SRMH and SRPH as single-item questions have been included in population-representative studies.29-31 While nearly all major population representative health surveys in the U.S. include the item for SRPH, these do not include both SRMH and SRPH32-34 preventing assessment of SRPMM. An exception was the National Health Interview Survey (NHIS), which included both items in 2010 only. 30 Although studies on specific populations (e.g., anxiety disorders in those with chronic health conditions) routinely examine the intersection of physical and mental health, infrequent use of the single-item SRMH and SRPH measures combined with the specificity of their target population make data aggregation or generalizing from these studies problematic.35-38 Therefore, a means to assess SRPMM across rural-urban contexts and socio-demographic groups at the population level has not previously been possible.
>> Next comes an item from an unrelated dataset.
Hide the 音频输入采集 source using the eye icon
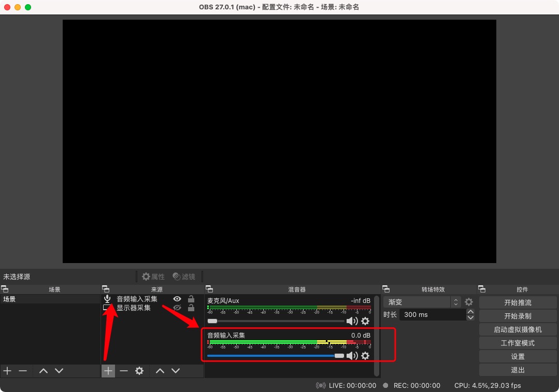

Rural residents are less likely to receive routine health screening or report a usual source of care or usual health care provider, and they are more likely to forgo care and report chronic symptom burden than their urban counterparts. 39 Moreover, rural populations experience a greater burden of illness39,40 due to access-related barriers such as fewer and unequally distributed healthcare providers , 41 unavailable local services, long travel distances, lack of public transportation options, (e.g., lack of or unreliable vehicle, no driver’s license), and financial burdens associated with care.39,42 In addition, there is a long history of rural and urban disparities in overall mortality, 43 including cancer, heart disease, stroke, unintentional injury,44,45 suicide, 46 and motor vehicle fatalities. 45 Limited work has examined the risk factors of SRPMM and – to the authors’ knowledge – no studies have undertaken rural-urban comparisons. Studies that do exist focus on just SRPH or just SRMH. For example, higher rates of poor/fair SRPH have been reported in some rural areas (e.g. metro-adjacent rural) than urban areas.47,48 However, findings vary for SRMH between rural and urban locales.49,50 When examined across the rural-urban continuum, the data suggest a higher burden of mental health problems in transition regions between urban and rural communities than found in either urban or rural areas.51,52 At this point in time, no prior research has determined if this history of rural-urban health disparities is also present for SRPMM and if other individual-level factors may explain such population-level differences.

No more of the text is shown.